The problem: Print the entire listing. Each line must match the original exactly.
[Records for this exercise]
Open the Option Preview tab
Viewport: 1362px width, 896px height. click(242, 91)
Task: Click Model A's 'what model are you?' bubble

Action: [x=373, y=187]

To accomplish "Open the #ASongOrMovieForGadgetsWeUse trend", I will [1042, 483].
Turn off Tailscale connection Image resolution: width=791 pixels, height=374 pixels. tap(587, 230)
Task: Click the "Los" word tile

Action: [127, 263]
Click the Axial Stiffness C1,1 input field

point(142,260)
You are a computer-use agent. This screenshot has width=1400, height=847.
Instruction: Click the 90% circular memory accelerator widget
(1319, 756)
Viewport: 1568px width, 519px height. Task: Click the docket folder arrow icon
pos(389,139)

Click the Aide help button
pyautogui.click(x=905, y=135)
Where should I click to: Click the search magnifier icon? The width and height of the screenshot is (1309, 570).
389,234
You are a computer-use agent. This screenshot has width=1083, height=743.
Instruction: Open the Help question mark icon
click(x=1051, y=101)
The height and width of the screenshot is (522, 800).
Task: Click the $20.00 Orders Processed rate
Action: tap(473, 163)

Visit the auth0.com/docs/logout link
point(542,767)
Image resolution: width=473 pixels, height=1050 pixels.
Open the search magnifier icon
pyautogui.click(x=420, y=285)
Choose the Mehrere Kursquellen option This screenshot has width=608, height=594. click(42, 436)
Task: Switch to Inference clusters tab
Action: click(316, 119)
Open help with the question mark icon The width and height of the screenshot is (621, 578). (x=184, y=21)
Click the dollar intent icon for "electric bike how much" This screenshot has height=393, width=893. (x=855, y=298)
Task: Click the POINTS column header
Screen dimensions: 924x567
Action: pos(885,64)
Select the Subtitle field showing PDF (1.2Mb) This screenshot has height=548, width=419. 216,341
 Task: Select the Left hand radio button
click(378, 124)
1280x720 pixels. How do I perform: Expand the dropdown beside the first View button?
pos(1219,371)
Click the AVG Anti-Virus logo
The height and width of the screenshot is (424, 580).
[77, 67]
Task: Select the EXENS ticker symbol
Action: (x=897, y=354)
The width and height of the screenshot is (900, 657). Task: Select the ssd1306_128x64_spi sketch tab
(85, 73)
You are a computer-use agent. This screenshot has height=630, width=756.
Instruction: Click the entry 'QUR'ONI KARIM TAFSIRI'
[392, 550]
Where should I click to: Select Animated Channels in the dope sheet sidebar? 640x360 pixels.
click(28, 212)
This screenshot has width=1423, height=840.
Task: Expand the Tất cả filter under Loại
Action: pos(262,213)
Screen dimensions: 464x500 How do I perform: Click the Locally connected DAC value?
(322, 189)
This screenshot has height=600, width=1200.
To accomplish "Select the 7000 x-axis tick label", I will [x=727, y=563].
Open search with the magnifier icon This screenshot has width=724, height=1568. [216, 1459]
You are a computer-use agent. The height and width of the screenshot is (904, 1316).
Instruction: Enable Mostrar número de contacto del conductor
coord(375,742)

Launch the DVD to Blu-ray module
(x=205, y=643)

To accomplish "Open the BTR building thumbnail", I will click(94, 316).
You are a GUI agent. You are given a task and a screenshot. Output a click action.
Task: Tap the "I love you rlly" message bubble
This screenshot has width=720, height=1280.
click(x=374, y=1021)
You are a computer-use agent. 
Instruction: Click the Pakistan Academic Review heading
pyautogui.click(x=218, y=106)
[/Records for this exercise]
Answer box:
Open the Option Preview tab
Viewport: 1362px width, 896px height. click(242, 91)
Task: Click Model A's 'what model are you?' bubble

Action: [x=373, y=187]

To accomplish "Open the #ASongOrMovieForGadgetsWeUse trend", I will [1042, 483].
Turn off Tailscale connection Image resolution: width=791 pixels, height=374 pixels. tap(587, 230)
Task: Click the "Los" word tile

Action: [127, 263]
Click the Axial Stiffness C1,1 input field

point(142,260)
You are a computer-use agent. This screenshot has width=1400, height=847.
Instruction: Click the 90% circular memory accelerator widget
(1319, 756)
Viewport: 1568px width, 519px height. Task: Click the docket folder arrow icon
pos(389,139)

Click the Aide help button
pyautogui.click(x=905, y=135)
Where should I click to: Click the search magnifier icon? The width and height of the screenshot is (1309, 570).
389,234
You are a computer-use agent. This screenshot has width=1083, height=743.
Instruction: Open the Help question mark icon
click(x=1051, y=101)
The height and width of the screenshot is (522, 800).
Task: Click the $20.00 Orders Processed rate
Action: tap(473, 163)

Visit the auth0.com/docs/logout link
point(542,767)
Image resolution: width=473 pixels, height=1050 pixels.
Open the search magnifier icon
pyautogui.click(x=420, y=285)
Choose the Mehrere Kursquellen option This screenshot has width=608, height=594. click(42, 436)
Task: Switch to Inference clusters tab
Action: click(316, 119)
Open help with the question mark icon The width and height of the screenshot is (621, 578). (x=184, y=21)
Click the dollar intent icon for "electric bike how much" This screenshot has height=393, width=893. (x=855, y=298)
Task: Click the POINTS column header
Screen dimensions: 924x567
Action: pos(885,64)
Select the Subtitle field showing PDF (1.2Mb) This screenshot has height=548, width=419. 216,341
 Task: Select the Left hand radio button
click(378, 124)
1280x720 pixels. How do I perform: Expand the dropdown beside the first View button?
pos(1219,371)
Click the AVG Anti-Virus logo
The height and width of the screenshot is (424, 580).
[77, 67]
Task: Select the EXENS ticker symbol
Action: (x=897, y=354)
The width and height of the screenshot is (900, 657). Task: Select the ssd1306_128x64_spi sketch tab
(85, 73)
You are a computer-use agent. This screenshot has height=630, width=756.
Instruction: Click the entry 'QUR'ONI KARIM TAFSIRI'
[392, 550]
Where should I click to: Select Animated Channels in the dope sheet sidebar? 640x360 pixels.
click(28, 212)
This screenshot has width=1423, height=840.
Task: Expand the Tất cả filter under Loại
Action: pos(262,213)
Screen dimensions: 464x500 How do I perform: Click the Locally connected DAC value?
(322, 189)
This screenshot has height=600, width=1200.
To accomplish "Select the 7000 x-axis tick label", I will [x=727, y=563].
Open search with the magnifier icon This screenshot has width=724, height=1568. [216, 1459]
You are a computer-use agent. The height and width of the screenshot is (904, 1316).
Instruction: Enable Mostrar número de contacto del conductor
coord(375,742)

Launch the DVD to Blu-ray module
(x=205, y=643)

To accomplish "Open the BTR building thumbnail", I will click(94, 316).
You are a GUI agent. You are given a task and a screenshot. Output a click action.
Task: Tap the "I love you rlly" message bubble
This screenshot has width=720, height=1280.
click(x=374, y=1021)
You are a computer-use agent. 
Instruction: Click the Pakistan Academic Review heading
pyautogui.click(x=218, y=106)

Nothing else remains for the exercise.